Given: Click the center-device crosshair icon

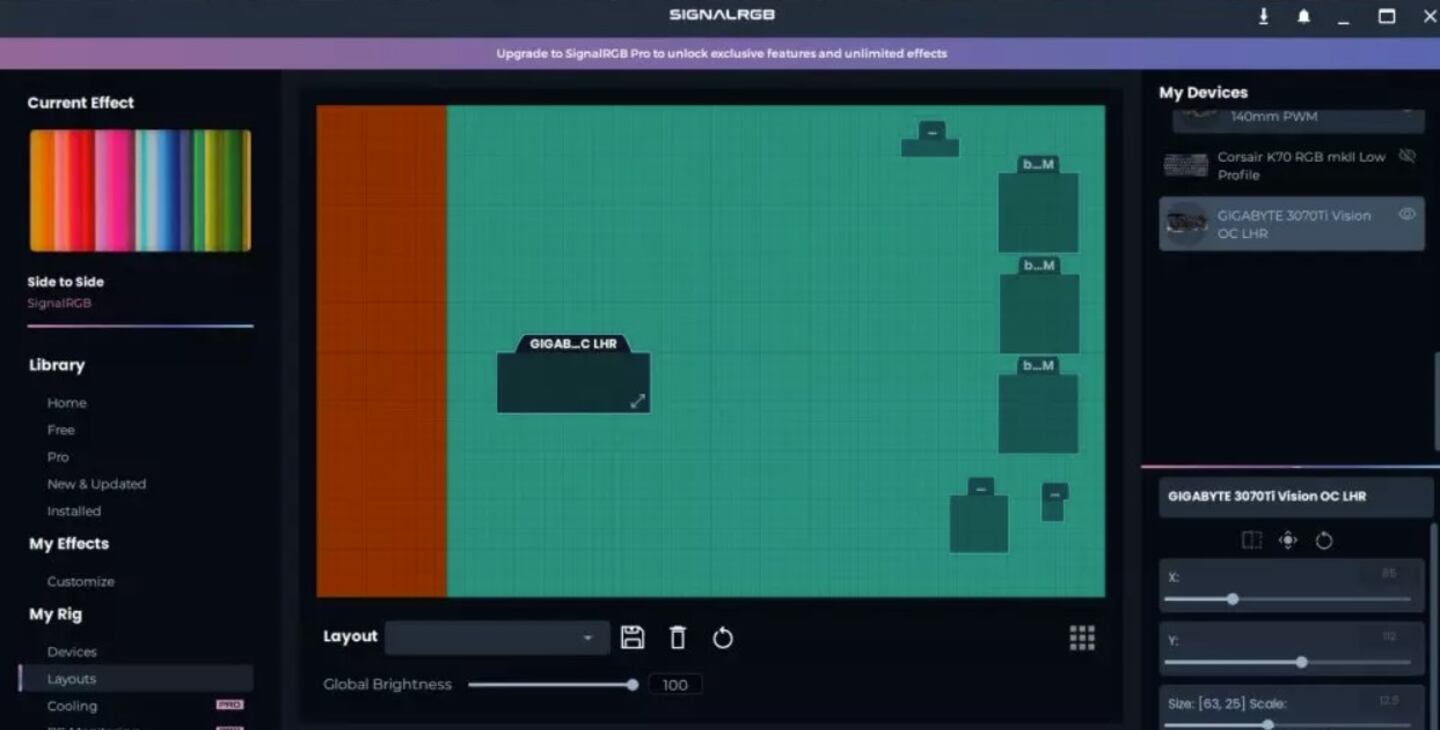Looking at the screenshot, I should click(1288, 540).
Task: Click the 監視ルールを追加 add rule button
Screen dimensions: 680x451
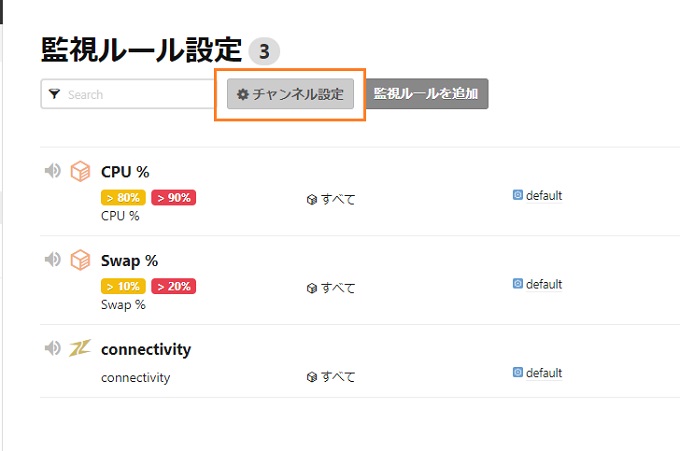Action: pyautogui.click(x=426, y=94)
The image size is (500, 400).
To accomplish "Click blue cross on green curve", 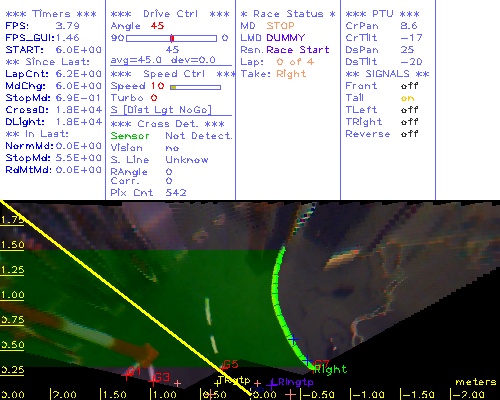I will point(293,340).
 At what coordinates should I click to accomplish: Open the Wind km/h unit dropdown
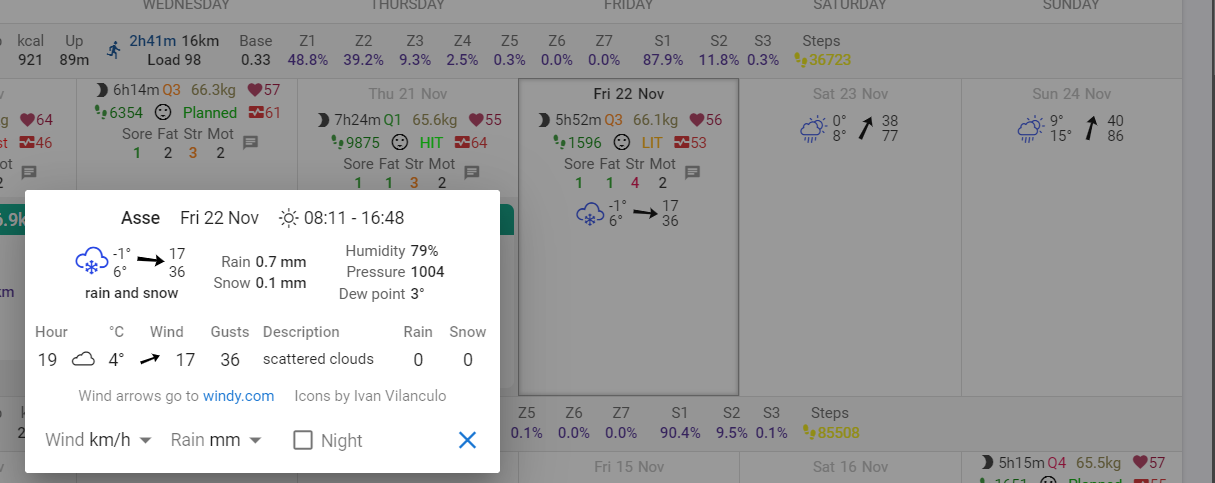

------

Task item: Reproduce, word for word, every line from the start of the records down to and including the line with "The image size is (500, 400)."; skip the pictures.

The answer:
Given: Click the center-device crosshair icon

Looking at the screenshot, I should click(1288, 540).
Task: Click the 監視ルールを追加 add rule button
Screen dimensions: 680x451
Action: pyautogui.click(x=426, y=94)
The image size is (500, 400).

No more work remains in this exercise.